(EXTRACTED DATA):
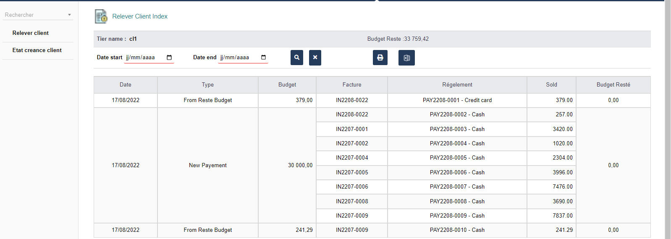Screen dimensions: 671x239
Task: Clear date filters with the X button
Action: [315, 58]
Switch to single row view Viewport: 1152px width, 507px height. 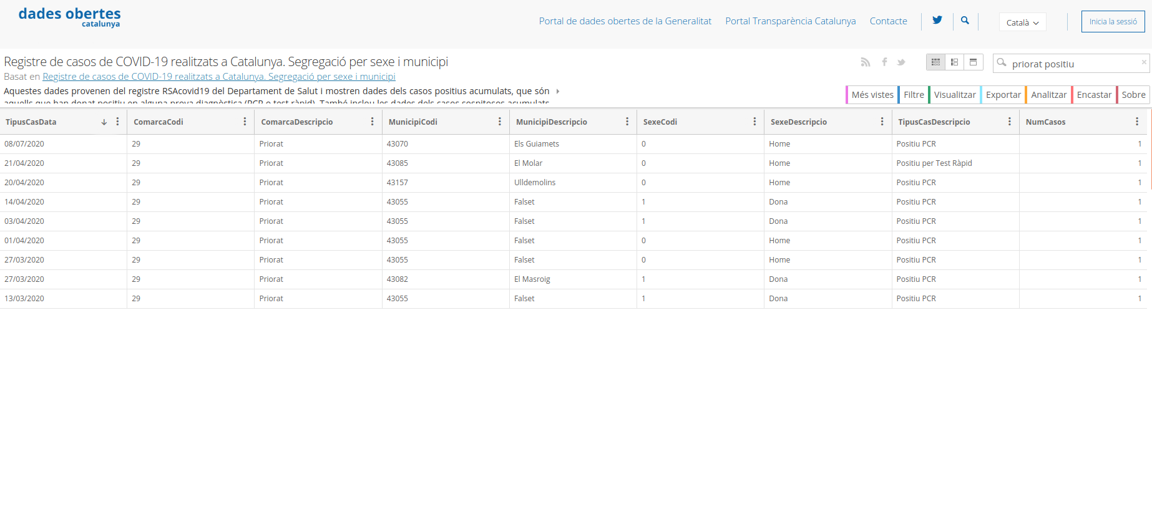click(x=973, y=62)
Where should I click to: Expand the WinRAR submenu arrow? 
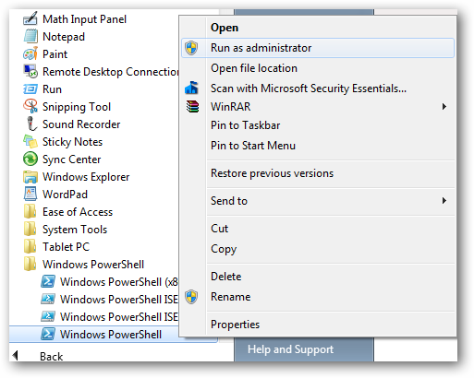444,107
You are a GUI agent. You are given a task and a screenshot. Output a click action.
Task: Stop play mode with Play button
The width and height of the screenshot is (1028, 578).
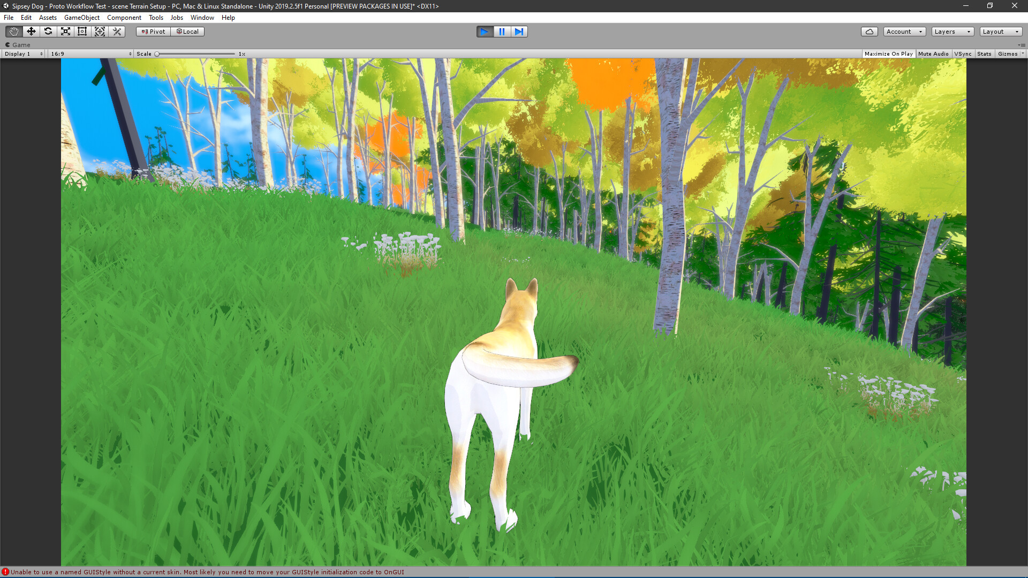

(WHAT YOU ARE ASKED TO DO): Which lines of the material above contain the string "button" with matching case? Return each of those lines in full.

(THE OUTPUT):
Task: Clear date filters with the X button
Task: Stop play mode with Play button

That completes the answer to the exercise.